In the entries below, some lines hold the string "Select"; please say how many, giving the number and nothing else.

(Saved entries)

◇ ◇ ◇

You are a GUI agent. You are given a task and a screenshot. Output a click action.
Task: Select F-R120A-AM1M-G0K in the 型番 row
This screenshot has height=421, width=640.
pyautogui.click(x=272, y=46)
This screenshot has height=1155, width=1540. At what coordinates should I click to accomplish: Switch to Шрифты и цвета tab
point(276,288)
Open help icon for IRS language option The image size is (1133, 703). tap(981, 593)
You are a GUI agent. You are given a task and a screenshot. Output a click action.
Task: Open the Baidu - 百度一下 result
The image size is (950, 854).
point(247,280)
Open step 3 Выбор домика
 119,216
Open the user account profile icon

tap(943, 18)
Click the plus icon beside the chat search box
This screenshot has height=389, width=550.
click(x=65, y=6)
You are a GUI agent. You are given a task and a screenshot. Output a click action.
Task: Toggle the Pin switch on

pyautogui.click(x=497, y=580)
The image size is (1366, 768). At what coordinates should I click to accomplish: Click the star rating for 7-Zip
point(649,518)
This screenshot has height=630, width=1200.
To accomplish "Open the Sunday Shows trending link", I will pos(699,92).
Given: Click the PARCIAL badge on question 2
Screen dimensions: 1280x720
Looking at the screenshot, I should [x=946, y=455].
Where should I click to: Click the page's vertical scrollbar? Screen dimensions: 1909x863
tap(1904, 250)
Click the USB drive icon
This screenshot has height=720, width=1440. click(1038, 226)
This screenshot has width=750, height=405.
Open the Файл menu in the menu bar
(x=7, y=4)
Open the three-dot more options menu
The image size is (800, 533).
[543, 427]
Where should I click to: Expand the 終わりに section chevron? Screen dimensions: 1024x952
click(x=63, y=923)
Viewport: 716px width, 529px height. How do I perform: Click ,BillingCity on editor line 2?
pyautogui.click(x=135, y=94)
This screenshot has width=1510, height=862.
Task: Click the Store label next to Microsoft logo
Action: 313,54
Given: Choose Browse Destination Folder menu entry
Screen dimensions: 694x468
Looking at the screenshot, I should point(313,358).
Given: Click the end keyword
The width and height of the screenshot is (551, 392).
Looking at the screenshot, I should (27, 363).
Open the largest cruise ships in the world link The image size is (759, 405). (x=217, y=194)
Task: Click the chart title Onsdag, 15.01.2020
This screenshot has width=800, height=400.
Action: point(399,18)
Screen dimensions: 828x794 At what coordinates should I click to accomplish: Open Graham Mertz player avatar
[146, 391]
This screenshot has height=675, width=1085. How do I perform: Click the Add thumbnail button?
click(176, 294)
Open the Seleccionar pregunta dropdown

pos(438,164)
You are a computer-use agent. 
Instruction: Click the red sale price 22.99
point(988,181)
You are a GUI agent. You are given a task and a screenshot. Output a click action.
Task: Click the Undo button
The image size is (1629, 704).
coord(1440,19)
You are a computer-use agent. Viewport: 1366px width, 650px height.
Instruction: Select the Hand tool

◇ ◇ ◇

(Reply) 2